Ömer Onan, Kerem ve Ender'le ön blokta başlayan savunma ilerleyen dakikalarda İspanyolları sayı atamaz hale getirdi. Maçın başlarında Mark Gasol, Ibaka ve Reyes'le sayılar bulan rakibimiz, daha sonra Ersan, Enes ve Ömer Aşık'ın savunması altında ezildiler. Oyununun hücum bölümünde ise takımımız savunmadan aldığı güçle, Emir, Hidayet, Ender, Ömer Aşık, Ömer Onan ve Enes'le sayılar atmayı da başardılar. Bir maça nasıl konsantre olunur, onun da nedenli önemli olduğunu İspanya karşısında gösterdik.
Litvanya önünde müthiş bir galibiyet alan İspanya potamıza son çeyrekte sadece iki sayı atabildi.
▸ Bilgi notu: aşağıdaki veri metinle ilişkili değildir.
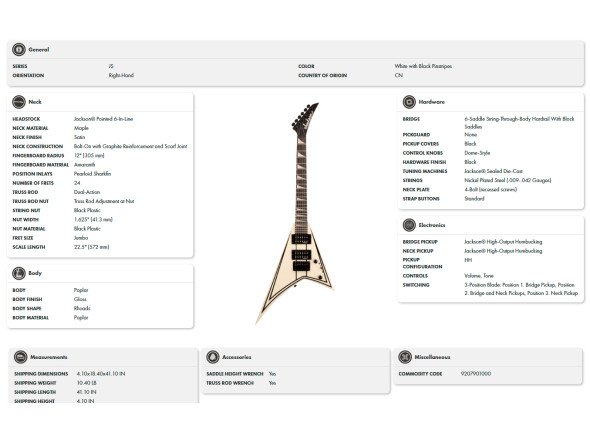Click the Body section guitar icon
This screenshot has height=434, width=590.
[19, 273]
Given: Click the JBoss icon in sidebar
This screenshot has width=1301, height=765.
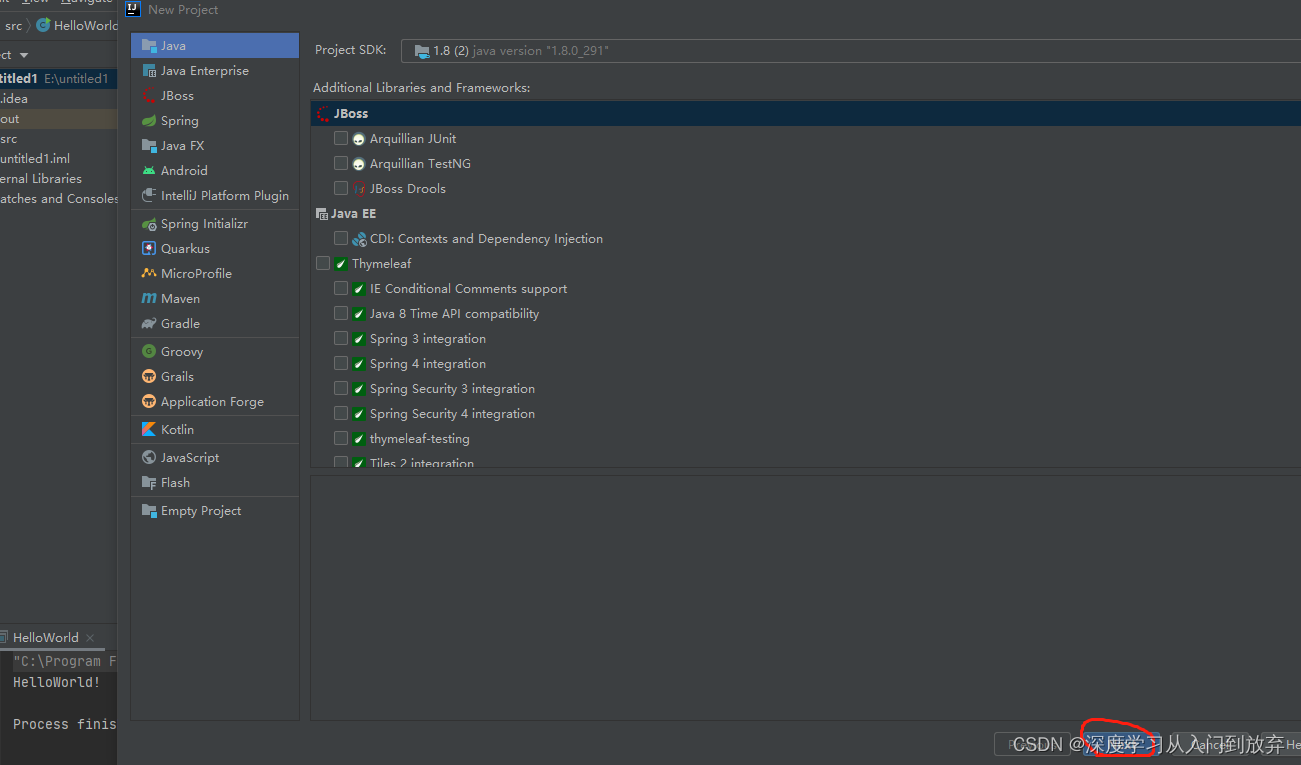Looking at the screenshot, I should coord(149,96).
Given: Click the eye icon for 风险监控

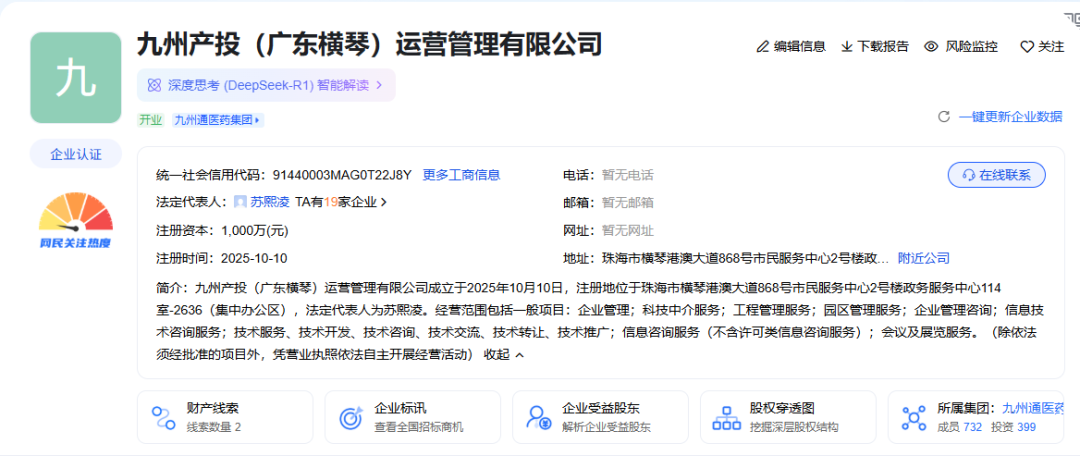Looking at the screenshot, I should (x=931, y=47).
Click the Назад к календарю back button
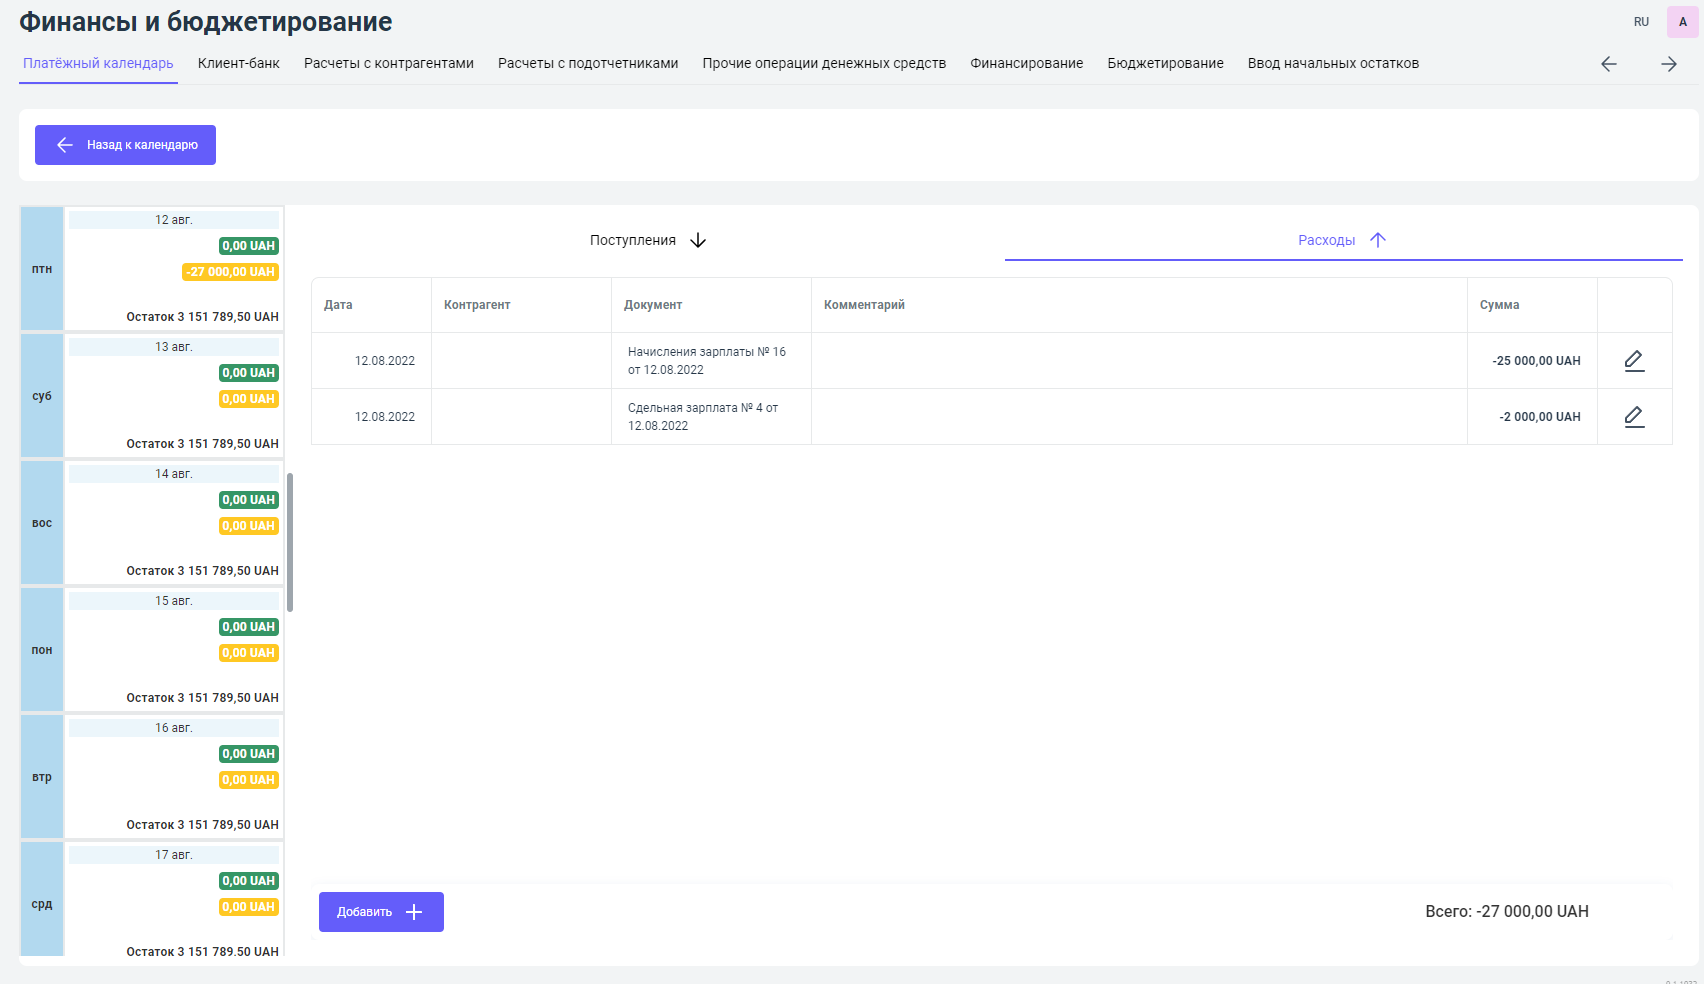Image resolution: width=1704 pixels, height=984 pixels. (x=126, y=145)
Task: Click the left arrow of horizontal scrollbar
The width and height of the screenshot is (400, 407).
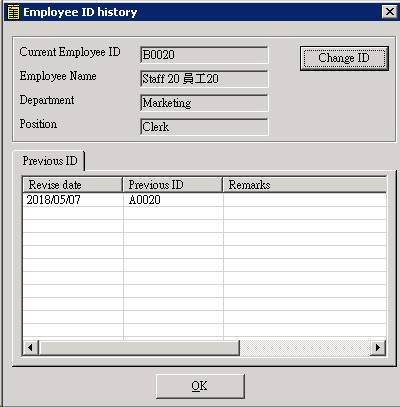Action: (30, 348)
Herkesin şunu bilmesi lazım ki, böyle şampiyonalar uzundur. Turnuvanın sonunu görmeden takımımız hakkında olumsuz yorumlar yapmak, onların morallerini bozmak
hiçbir işe yaramaz. Hepimiz şu andan itibaren İspanya galibiyeti ile puan alarak bir üst tura çıkan millilerimizi destekleyelim ve 12 Dev Adamımızı finale taşıyalım.